Franco Basaglia (1924-1980), psichiatra veneziano, nel 1961 scopre la durezza della realtà manicomiale e diventa il capofila del movimento di lotta contro gli ospedali psichiatrici, sfociato nella legge 180 di riforma psichiatrica.
L'originalità di Basaglia è di aver investito sulla forza della follia piuttosto che neutralizzarla attraverso vecchi e nuovi stratagemmi. Questo approccio rese possibile un'inedita alleanza tra i tecnici e le voci radicali degli internati che cercavano di uscire dall'inferno ponendo il problema politico del modo in cui venivano governati, e a quale prezzo, nelle nostre società.
In tal senso, l'operazione di Basaglia fu una contromanovra esemplare rispetto non solo alla logica manicomiale, ma più in generale alla storia della gestione medico-politica della follia, dall’alienismo alla comunità terapeutica.
A lui si deve l'introduzione in Italia dal suo nome chiamata anche Legge Basaglia, che introdusse un’importante revisione sui manicomi e promosse notevoli trasformazioni nei trattamenti psichiatrici sul territorio. In base alla legge Basaglia, i pazienti devono essere trattati come uomini, persone in crisi. Questo fu l'inizio di una riflessione sociopolitica sulla trasformazione dell'ospedale psichiatrico e di ulteriori esperienze di rinnovamento nel trattamento della follia.
Si eliminano tutti i tipi di contenzione fisica e le terapie elettroconvulsivanti (elettroshock), vengono aperti i cancelli dei reparti. Non più solo terapie farmacologiche, ma anche rapporti umani rinnovati con il personale.
Basaglia istituisce subito, all'interno dell'ospedale psichiatrico, laboratori di pittura e di teatro. Nasce anche una cooperativa di lavoro per i pazienti, che così cominciano a svolgere lavori riconosciuti e retribuiti. Ma ormai sente il bisogno di andare oltre la trasformazione della vita all'interno dell'ospedale psichiatrico: il manicomio per lui va chiuso ed al suo posto va costruita una rete di servizi esterni, per provvedere all'assistenza delle persone affette da disturbi mentali. La psichiatria, che non ha compreso i sintomi della malattia mentale, deve cessare di giocare un ruolo nel processo di esclusione del "malato mentale", voluto da un sistema ideologico convinto di poter negare e annullare le proprie contraddizioni allontanandole da sé ed emarginandole.

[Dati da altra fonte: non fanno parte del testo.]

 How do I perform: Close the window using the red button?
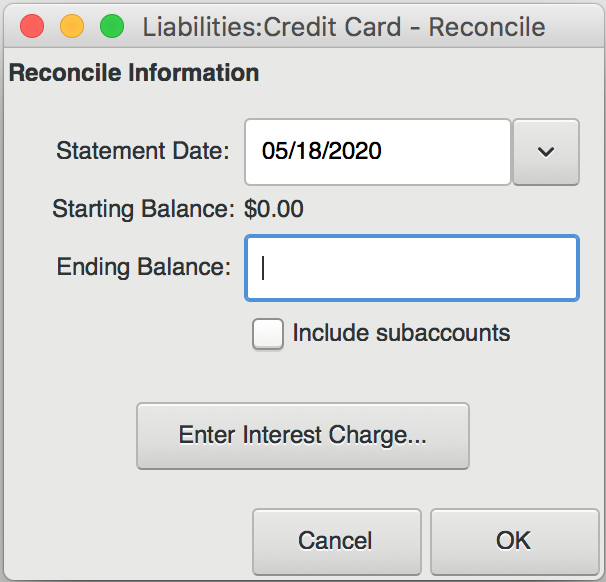tap(32, 26)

Entrambi rifiutano sia il modello rivoluzionario che quello riformista, vedendovi due modi diversi di escludere e mettere sotto tutela le lotte concrete della gente. Questo rifiuto non coincide però con una diminuzione dell'impegno politico a favore di un atteggiamento più concreto.
Sovrapponendo i percorsi di Foucault e Basaglia, ciò che emerge con chiarezza è la figura di un’epoca nella quale la trasformazione fu anche un’avventura individuale.
Non si può, dunque, trasformare il mondo senza trasformare se stessi, senza esporsi al rischio di diventare altri da ciò che si è: su questo punto le esperienze di Foucault e di Basaglia coincidono profondamente.

"Per poter veramente affrontare la "malattia", dovremmo poterla incontrare fuori dalle istituzioni, intendendo con ciò non soltanto fuori dall'istituzione psichiatrica, ma fuori da ogni altra istituzione la cui funzione è quella di definire, unificare e fissare in ruoli irrigiditi, coloro che vi appartengono. Ma esiste veramente un fuori sul quale e dal quale si possa agire prima che le istituzioni ci distruggano?" (Franco Basaglia).